By Brian Wacker
For all of Bryson DeChambeau’s pursuit of length off the tee, it was a different kind of distance that paid dividends on Saturday at the PGA Championship.

Coming off a bogey on the 17th hole at TPC Harding Park and at the risk of seeing momentum from an otherwise solid round fade, DeChambeau was next faced with a daunting 95-foot, 9-inch putt after barely reaching the green from a fairway bunker on the par-4 18th. He hoped just to get it close to the hole. DeChambeau did better than that.

“Those moments, you just have to look back and laugh and appreciate what the game is, because that stuff happens at random points in time in life,” DeChambeau said. “This was a pretty good random moment to do it.”

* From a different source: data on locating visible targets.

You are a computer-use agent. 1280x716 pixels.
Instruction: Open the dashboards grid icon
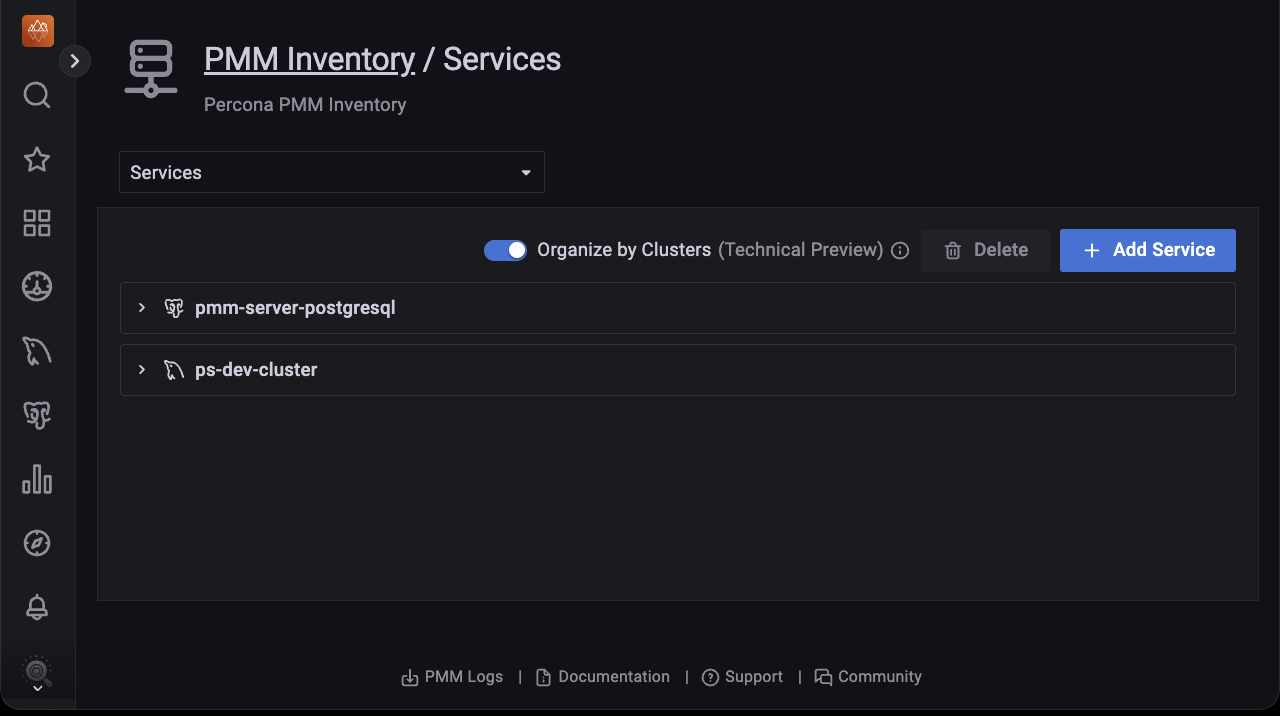[x=37, y=223]
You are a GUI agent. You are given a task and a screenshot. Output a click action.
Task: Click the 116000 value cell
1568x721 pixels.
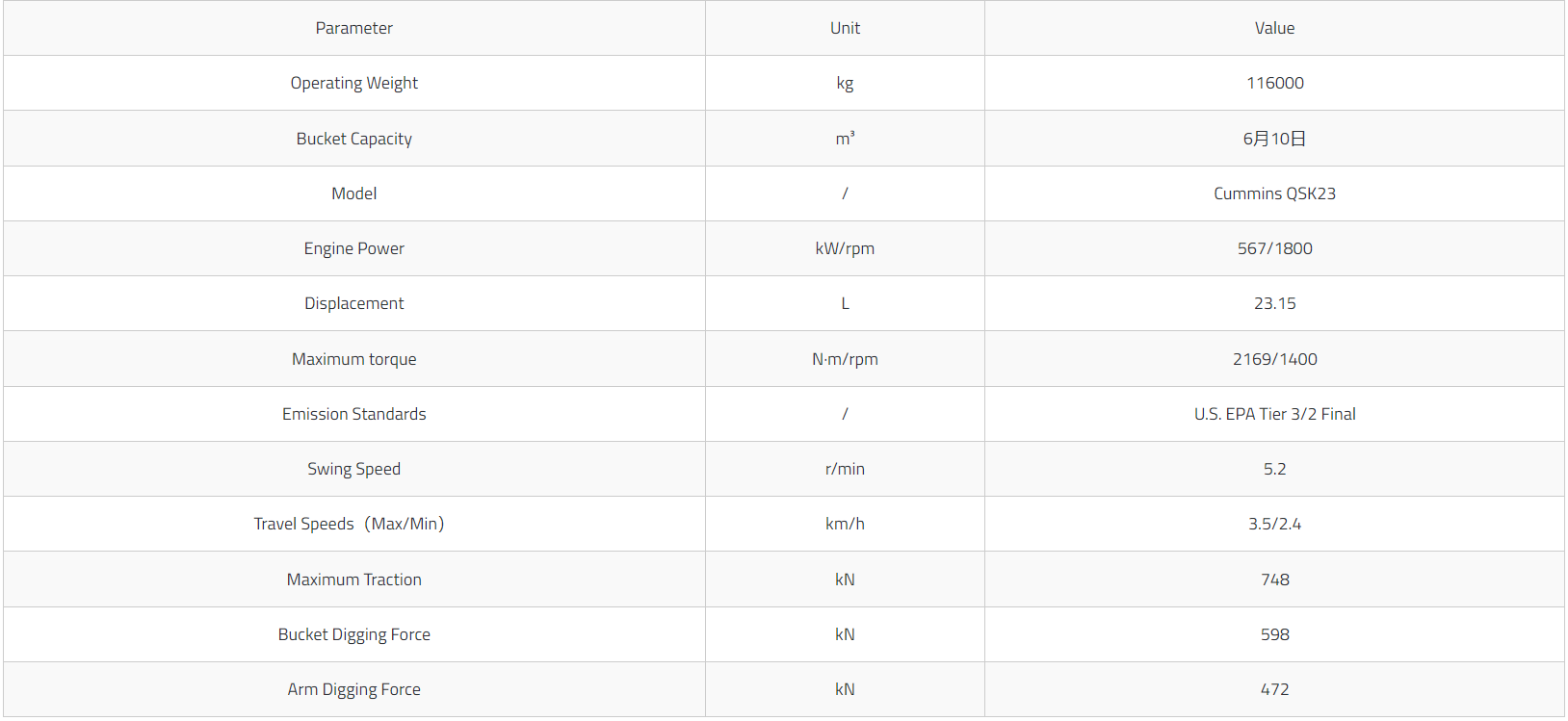click(1274, 83)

The birdie capped a round of four-under 66, leaving the 26-year-old six-time PGA Tour winner within reach of the lead with one round to go. It was also the longest putt of his career, besting his previous mark of 79 feet, 1 inch, and topped the longest putt holed thus far on the PGA Tour in 2019-’20, a mark held by Rob Oppenheim (83 feet, 6 inches).

Still, it wasn’t all luck. When it comes to DeChambeau there’s always a scientific formula involved.

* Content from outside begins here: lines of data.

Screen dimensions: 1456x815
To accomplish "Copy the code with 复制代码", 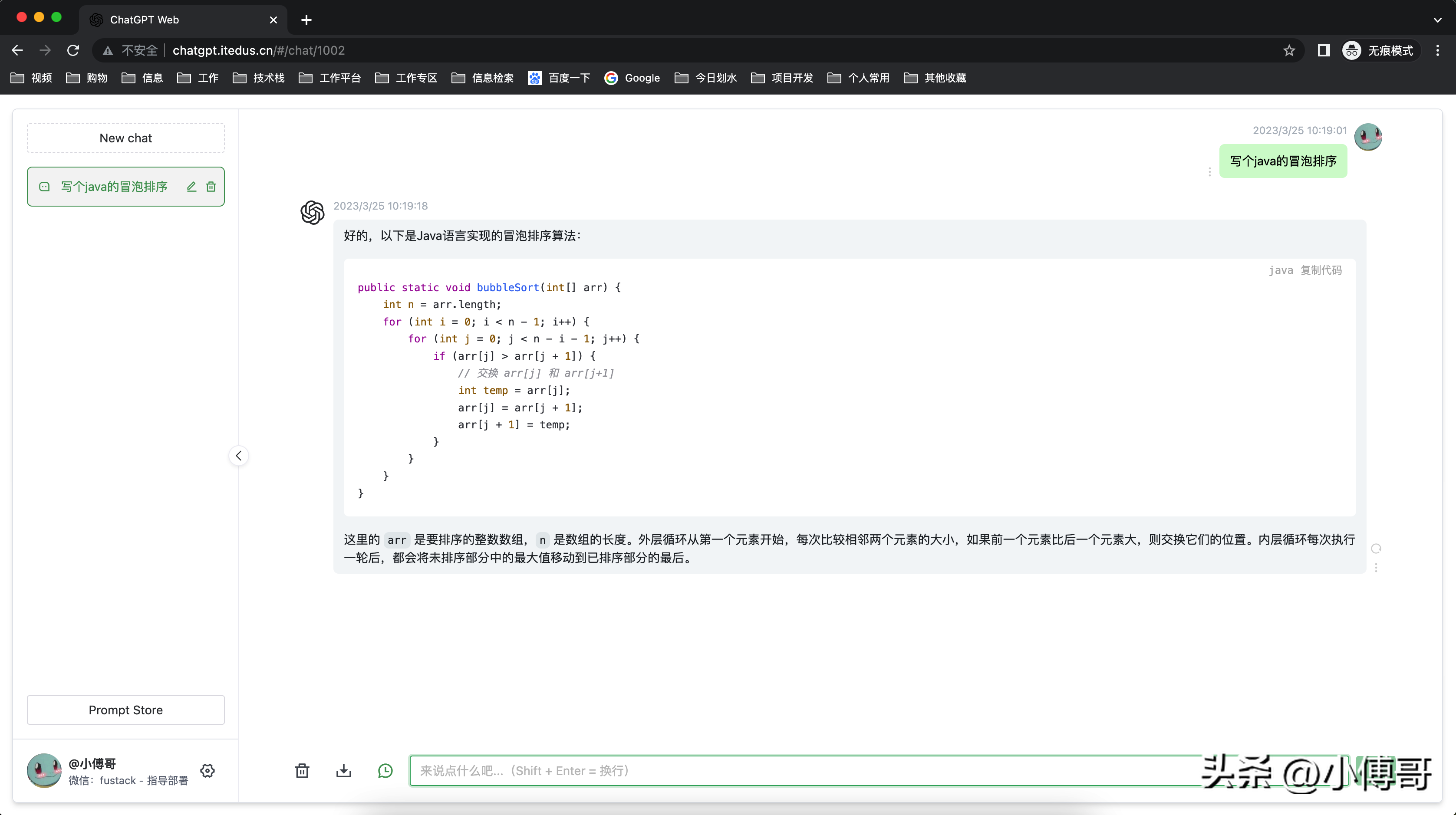I will coord(1321,270).
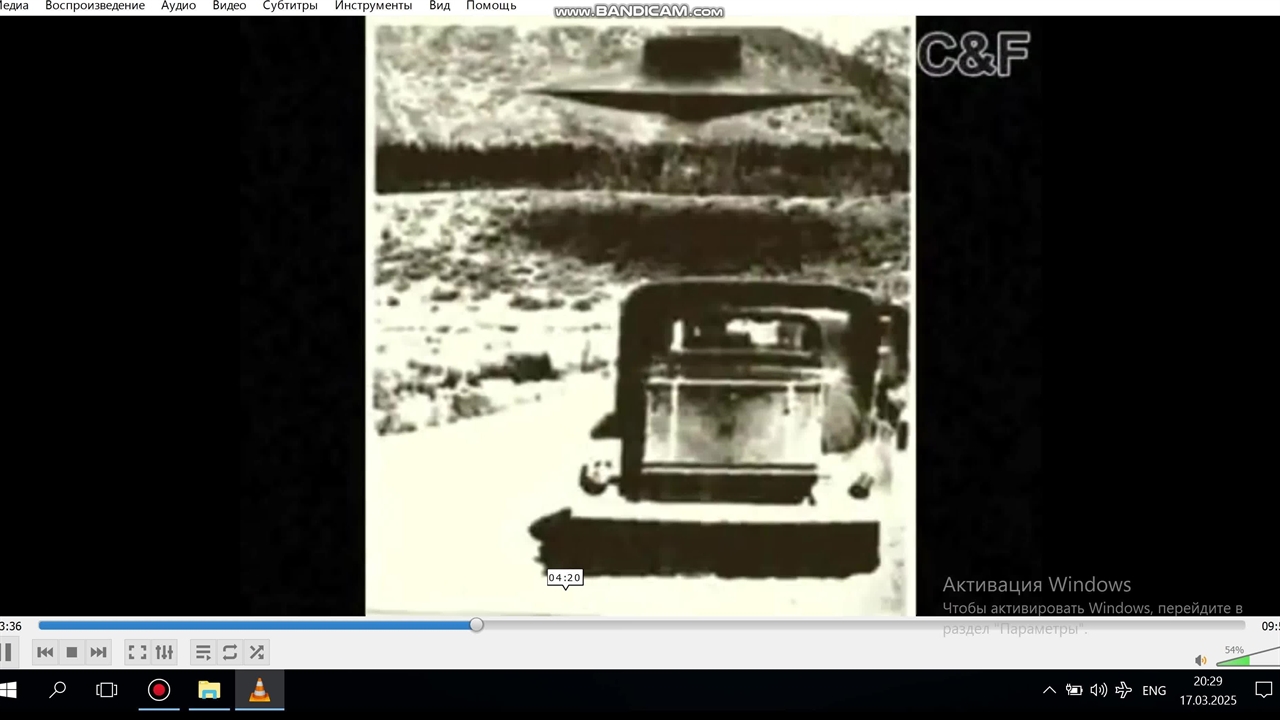Open the Инструменты menu
1280x720 pixels.
pos(373,6)
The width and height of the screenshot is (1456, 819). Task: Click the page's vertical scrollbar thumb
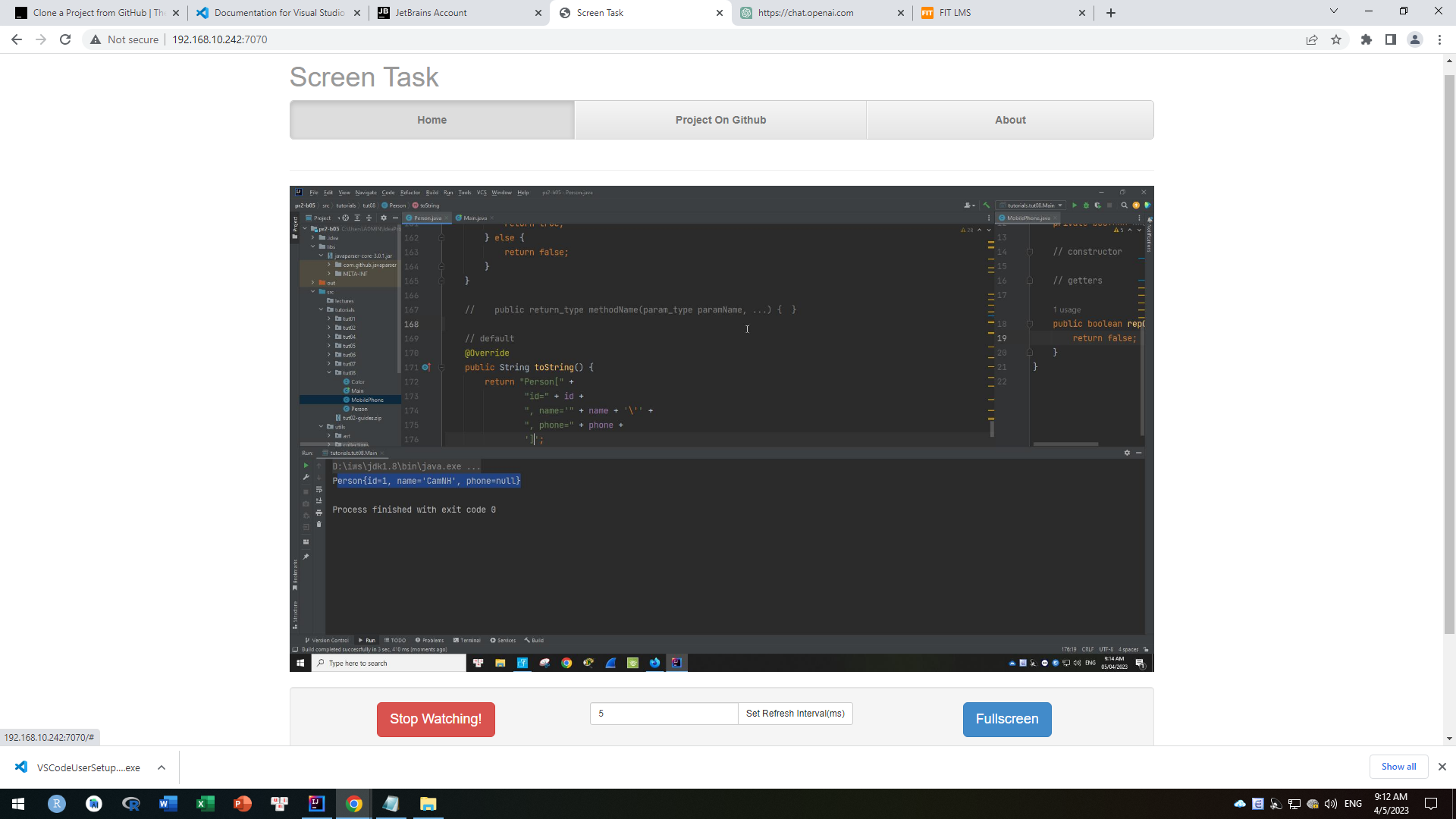[1449, 353]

Given the undulation, speed, wind and whatever other factors golf’s resident scientist uses to calculate his putts, he said he calculated that he needed to hit the putt like it was from 130 feet.

It couldn’t have come at a better time, either. DeChambeau will be vying for his first major title on Sunday.

“There’s definitely momentum in this game,” he said. “There’s up-and-downs, and you try and be as positive and stable as possible. Sometimes there’s just things that happen where you can’t explain it.”